Wednesday 17 February 2010

keep yer chin up

I'm not having a particularly good day today. There's no specific reason, though there are I suppose some related causes. I had a long day yesterday - I was up for 20 hours - which included a round trip to London for an audition. I finished the evening having dinner with a friend I'll call the Lady (because she is) and some of her friends. Then I caught the last coach back to Cardiff, making it back into my bed in the wee hours of this morning. It was an excellent day: I enjoyed the audition (I've met someone creatively interesting, even if I don't end up working with her); it was lovely to see the Lady and catch up. But I'm tired. When I'm tired I'm more susceptible to having bad days.

I suffer mornings most of all
I feel so powerless and small
by ten o'clock I'm back in bed
fighting the jury in my head

"have to drive", Amanda Palmer


I didn't see 10 o'clock this morning as I hadn't got up yet (bedtime was 4 a.m.). But I still have the feeling that I want to crawl back into a hole, that even the weak light of this drizzly Welsh day is too harsh. What should I do on days like this? Try to fight it? Go out for a run, ride my bike, apply for a job, cook something elaborate? Or do I just surf this particularly black wave until it subsides: go back to bed, sleep if I can, play games on my laptop, watch back-to-back episodes of "Battlestar Galactica", stare at the ceiling...
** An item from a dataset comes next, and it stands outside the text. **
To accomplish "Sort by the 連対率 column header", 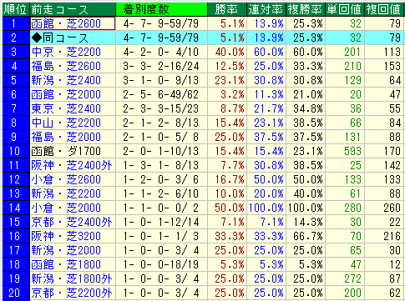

It's getting dull, you know, having days like this. At the same time, I feel anxious about seeking treatment for my depression; after all, it feels so much like part of who I am that I worry I'll lose something vital of myself if it's gone. Irrational, I know. Because it doesn't "go away", I suppose; I just need to be able to manage the disease. I had a registration appointment at my local surgery the other day, part of my attempt finally to start seeking help. You don't actually get to see anyone with any medical qualifications at a registration appointment; you get a "health assistant" instead. She was a nice enough lady, and at the end she asked if I had any questions, and I did - how to go about getting treatment and so on. What was fascinating was how immediately out of her comfort zone she appeared to be: she got flustered, told me some information I already knew. She advised me of the procedure for getting emergency appointments if that's what I felt it to be. I felt like saying, I've made it to age 30 so I think I can make it another fortnight, but I didn't. I thanked her and got up to go. And she told me to "keep my chin up".

She meant well. She didn't have a clue.

I had a great conversation with the Lady last night. We'd had dinner with some friends of hers, which was not enjoyable, but in an amusing way. It felt a bit like I was stuck in an episode of "Sex and the City", without the occasional lines of witty observational comedy or the distraction of pretty frocks/shoes/New York. I sat there, trying to be nice to the waitress (someone had to be), slightly worried because my friend's friends were so clearly not my people. But she and I managed to flee after dinner for a hot chocolate elsewhere and she confessed that she hadn't enjoyed the evening either, which was reassuring. We ended up talking about depression - keep writing, she said, if it keeps you honest - and the stigma attached to it. I guess that might be what I encountered in the doctor's surgery, of all places. It upset me, that day, in that context, just because the idea of seeking treatment is challenging enough in its own way. I'm not concerned about blogging publicly about depression. I wouldn't be ashamed of having a cold. Or cancer. So why depression? Like being queer, I suppose it's something you should be open about in order to combat prejudice; come out, come out, depressives of the world, wherever you are...

Anyway. No conclusion; I think I've said all I want to say today. I might go back to bed and think about running.